1

I have two large csv files of thousands of entries, each file contains two columns of ID's of the form :

BRADI5G01462.1_1    NCRNA_34654_1853
BRADI5G01462.1_1    NCRNA_34398_1942
BRADI5G01462.1_1    NCRNA_2871_1959

I've tried this, but it's not giving the expected results:

import csv
files=["#Left(Brachypodium_Japonica).csv","#Right(Brachypodium_Japonica).csv"]
for i in range(len(files)):
    name=files[i][files[i].find("#")+1:files[i].find(".")]
    with open(files[i],"r",newline='') as source:
         rdr= csv.reader( source,delimiter="\t",skipinitialspace=True )
         with open("@"+name+".csv","w",newline='') as result:
              wtr= csv.writer( result,delimiter="\t",skipinitialspace=True )
              for r in rdr:
                  wtr.writerow( (r[1],r[2]) )
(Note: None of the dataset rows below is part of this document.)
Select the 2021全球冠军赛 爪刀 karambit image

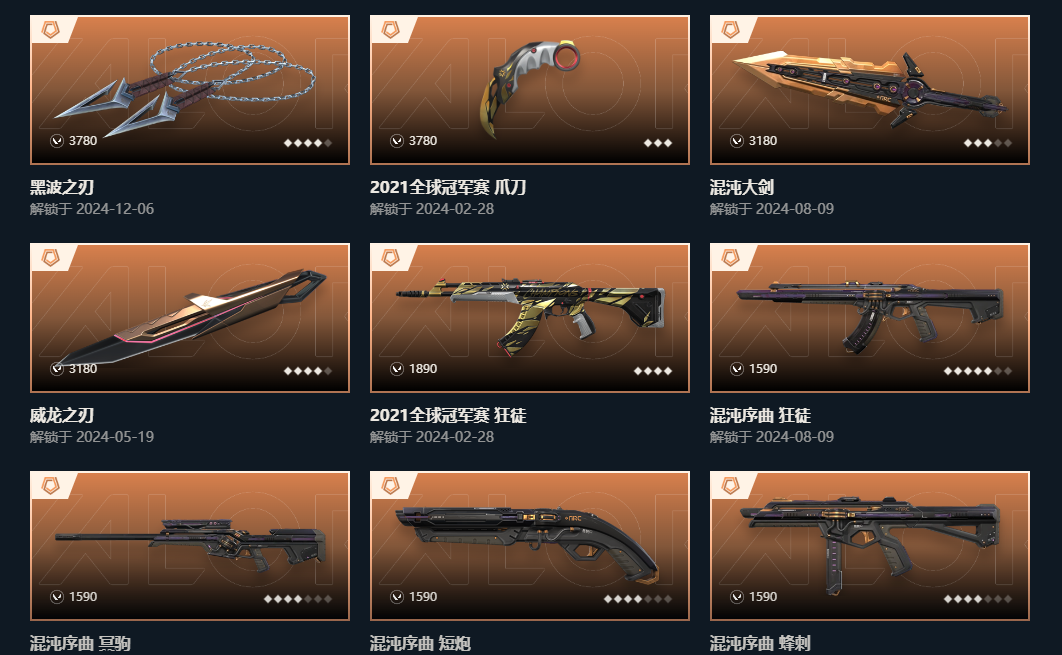pyautogui.click(x=530, y=90)
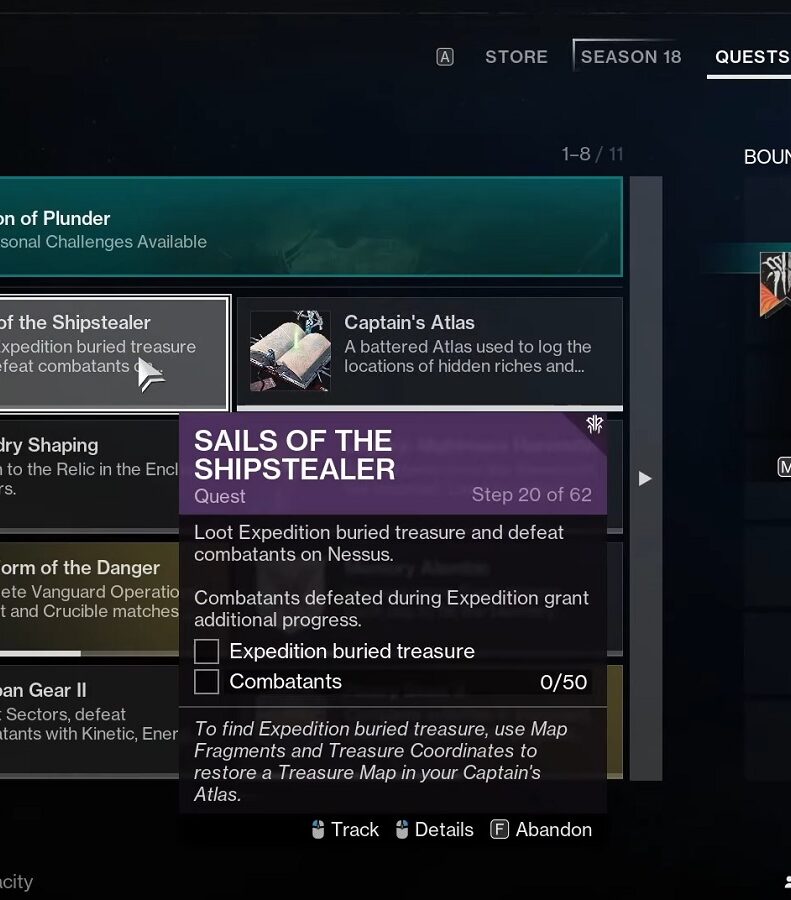
Task: Open the Store tab
Action: (516, 57)
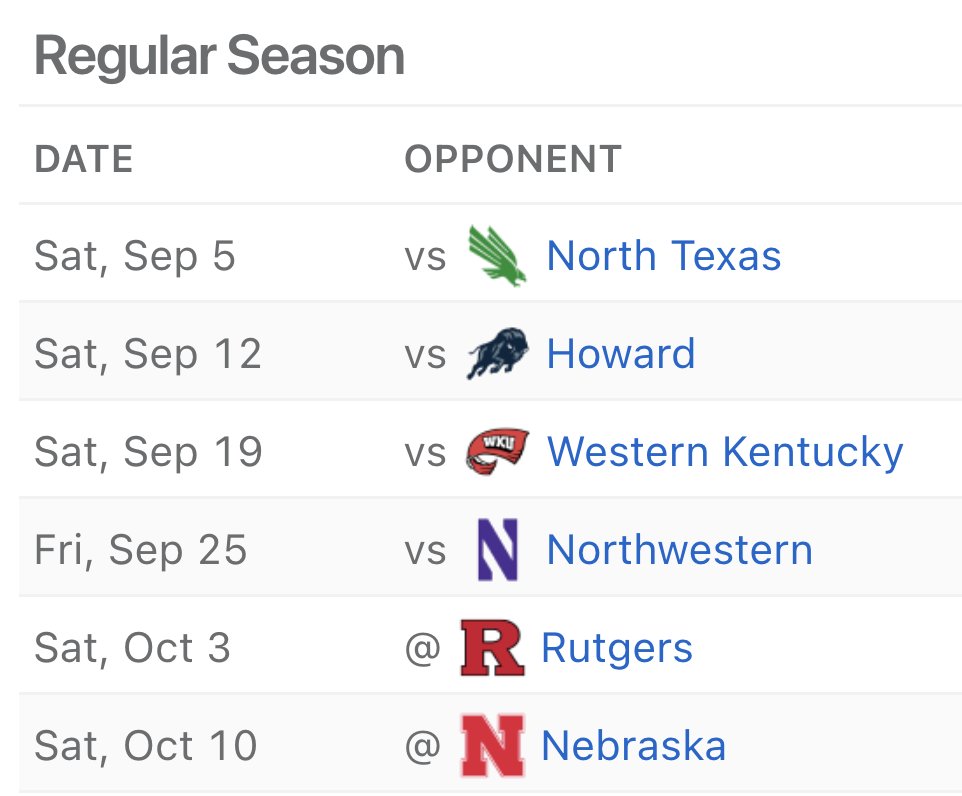Click the North Texas eagle logo
Image resolution: width=962 pixels, height=796 pixels.
497,255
l1 = set(open('@Left(Brachypodium_Japonica).csv'))
l2 = set(open('@Right(Brachypodium_Japonica).csv'))
open('Intersection(Brachypodium_Japonica).csv', 'w').writelines(l1 & l2)

what is the most efficient pythonic way to find the intersection between both files ?! by which i.e. whole match of the two columns in both files .

I've asked this question before, but no one bothered to help.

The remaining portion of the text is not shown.